Драться я умею. Детство и юность прошли в не самых благополучных кварталах, вот и пришлось научиться. И не благородному английскому боксу, а жестокой уличной драке, с ее подлыми приемчиками. Отец рассказывал, бывало, о своей молодости. Там у них среди пацанов было некое подобие кодекса чести: дрались до первой крови, равным числом бойцов, без кастетов и заточек, не били ниже пояса… У нас было намного суровее. Зачастую случалось и так, что реально жизнь на кону стояла. Как, спрашивается, по-честному отбиться от банды отмороженных торчков? Да они и боль не всегда чувствуют. Впрочем, сейчас положение у меня не лучше. В прямой схватке мне этого бычка не одолеть, а за спиной еще один, и на что он способен – неизвестно. Так что следующий взгляд я бросил под ноги в поисках средств, могущих стать оружием. А потом словно в гонке: газ в пол и полетели, да так, что обочина сливается в сплошную ленту, тело действует вперед рассудка, а глаз выхватывает лишь отдельные картинки из стремительно проносящихся мимо пейзажей.

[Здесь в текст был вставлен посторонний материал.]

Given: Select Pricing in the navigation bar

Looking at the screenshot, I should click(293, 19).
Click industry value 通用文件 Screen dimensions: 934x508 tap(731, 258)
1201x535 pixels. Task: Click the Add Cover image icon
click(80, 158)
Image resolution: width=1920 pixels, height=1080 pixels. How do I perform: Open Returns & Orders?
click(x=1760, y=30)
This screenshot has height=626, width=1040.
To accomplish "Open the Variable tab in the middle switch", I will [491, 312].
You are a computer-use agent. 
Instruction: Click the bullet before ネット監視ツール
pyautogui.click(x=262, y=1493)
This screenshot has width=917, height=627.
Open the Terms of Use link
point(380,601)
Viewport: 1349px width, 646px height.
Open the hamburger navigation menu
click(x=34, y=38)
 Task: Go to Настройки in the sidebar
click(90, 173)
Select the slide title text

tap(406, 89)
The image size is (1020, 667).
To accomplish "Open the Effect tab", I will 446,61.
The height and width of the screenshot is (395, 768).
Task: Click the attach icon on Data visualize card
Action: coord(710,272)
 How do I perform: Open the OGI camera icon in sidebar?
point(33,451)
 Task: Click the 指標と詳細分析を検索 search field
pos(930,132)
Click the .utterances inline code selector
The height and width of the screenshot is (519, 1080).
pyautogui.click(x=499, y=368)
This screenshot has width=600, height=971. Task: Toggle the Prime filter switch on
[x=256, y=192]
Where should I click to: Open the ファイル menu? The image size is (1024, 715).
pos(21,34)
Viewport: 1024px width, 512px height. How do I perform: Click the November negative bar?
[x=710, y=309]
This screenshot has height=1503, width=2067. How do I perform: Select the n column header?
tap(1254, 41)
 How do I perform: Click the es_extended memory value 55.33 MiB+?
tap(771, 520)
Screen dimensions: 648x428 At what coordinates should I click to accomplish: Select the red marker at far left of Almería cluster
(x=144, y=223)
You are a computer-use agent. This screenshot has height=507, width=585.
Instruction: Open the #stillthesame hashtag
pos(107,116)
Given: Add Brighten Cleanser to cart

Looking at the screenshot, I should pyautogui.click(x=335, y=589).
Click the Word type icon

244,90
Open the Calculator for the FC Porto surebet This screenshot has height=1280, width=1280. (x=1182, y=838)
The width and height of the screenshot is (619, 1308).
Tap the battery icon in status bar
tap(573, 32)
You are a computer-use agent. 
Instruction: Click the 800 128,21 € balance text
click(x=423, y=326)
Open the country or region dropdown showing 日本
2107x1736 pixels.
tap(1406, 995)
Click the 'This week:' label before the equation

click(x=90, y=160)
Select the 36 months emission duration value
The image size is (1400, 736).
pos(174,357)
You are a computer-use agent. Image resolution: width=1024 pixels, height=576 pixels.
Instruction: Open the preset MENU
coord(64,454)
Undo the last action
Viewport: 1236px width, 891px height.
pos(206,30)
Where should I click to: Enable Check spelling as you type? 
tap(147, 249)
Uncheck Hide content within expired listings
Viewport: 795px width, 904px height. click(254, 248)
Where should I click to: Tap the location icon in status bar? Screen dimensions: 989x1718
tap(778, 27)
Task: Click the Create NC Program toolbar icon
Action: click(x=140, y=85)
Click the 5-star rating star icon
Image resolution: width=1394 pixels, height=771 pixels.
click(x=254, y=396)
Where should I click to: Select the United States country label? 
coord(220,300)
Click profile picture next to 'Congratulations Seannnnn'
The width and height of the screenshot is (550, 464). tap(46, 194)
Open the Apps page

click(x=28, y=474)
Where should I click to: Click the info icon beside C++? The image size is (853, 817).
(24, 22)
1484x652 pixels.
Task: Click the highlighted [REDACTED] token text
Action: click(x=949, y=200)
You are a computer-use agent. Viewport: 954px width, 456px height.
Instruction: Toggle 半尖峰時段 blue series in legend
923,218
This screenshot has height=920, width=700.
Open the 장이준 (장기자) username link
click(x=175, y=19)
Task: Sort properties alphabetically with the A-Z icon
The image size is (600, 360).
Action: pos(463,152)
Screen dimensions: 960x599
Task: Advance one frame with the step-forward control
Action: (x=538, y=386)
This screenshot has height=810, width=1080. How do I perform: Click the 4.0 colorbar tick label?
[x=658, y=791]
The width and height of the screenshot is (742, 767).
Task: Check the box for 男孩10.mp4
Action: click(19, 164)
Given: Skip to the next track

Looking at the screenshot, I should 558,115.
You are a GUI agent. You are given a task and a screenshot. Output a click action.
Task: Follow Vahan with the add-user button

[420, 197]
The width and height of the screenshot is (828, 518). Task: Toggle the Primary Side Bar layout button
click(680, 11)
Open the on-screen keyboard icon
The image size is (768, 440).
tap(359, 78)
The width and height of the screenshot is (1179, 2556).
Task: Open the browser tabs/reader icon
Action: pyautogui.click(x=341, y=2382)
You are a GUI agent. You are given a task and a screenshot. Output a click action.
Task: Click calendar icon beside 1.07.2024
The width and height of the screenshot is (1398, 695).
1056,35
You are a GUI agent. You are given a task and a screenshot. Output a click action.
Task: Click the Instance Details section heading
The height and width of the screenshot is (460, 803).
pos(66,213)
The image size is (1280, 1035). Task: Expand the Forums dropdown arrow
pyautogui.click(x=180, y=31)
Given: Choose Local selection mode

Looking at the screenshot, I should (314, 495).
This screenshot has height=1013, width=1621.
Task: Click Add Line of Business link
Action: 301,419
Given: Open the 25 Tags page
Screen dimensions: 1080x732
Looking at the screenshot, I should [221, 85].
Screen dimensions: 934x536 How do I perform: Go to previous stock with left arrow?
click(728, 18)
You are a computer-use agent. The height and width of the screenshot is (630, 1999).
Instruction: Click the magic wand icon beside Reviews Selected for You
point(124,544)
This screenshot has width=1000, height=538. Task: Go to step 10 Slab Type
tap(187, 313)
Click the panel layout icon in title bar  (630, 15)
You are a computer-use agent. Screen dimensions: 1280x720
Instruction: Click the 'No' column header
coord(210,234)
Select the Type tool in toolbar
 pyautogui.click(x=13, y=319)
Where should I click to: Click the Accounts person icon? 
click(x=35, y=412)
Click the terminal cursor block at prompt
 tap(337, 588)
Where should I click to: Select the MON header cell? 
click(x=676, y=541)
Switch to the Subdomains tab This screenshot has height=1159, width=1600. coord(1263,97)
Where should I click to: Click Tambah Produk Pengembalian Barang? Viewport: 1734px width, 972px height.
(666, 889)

Сердце пропустило удар, и зачастило, тяжко бухая в груди и отдаваясь упругими толчками в висках.
Тук! Я, рывком присев, зажал в правой руке небольшой – не больше кастета – камушек, а левой скребанул по тропке меж зарослей крапивы, загребая в горсть размолотую до состояния пыли землю.
Тук! Не вставая, швырнул бугаю в рябую щербатую харю горсть земли и тут же, не дожидаясь результата, подался вперед и пробил ему правой в область мотни. Вложил в удар и силу руки, и вес тела, и, распрямляясь, ногами скорости добавил.
Тук! Плотно накушанная ряшка «учителя манер» сморщилась, из глумливой морды превратившись в физиономию обиженного ребенка, а я, уже выпрямившись и услыхав позади послышался легкий шорох, отшатнулся в сторону.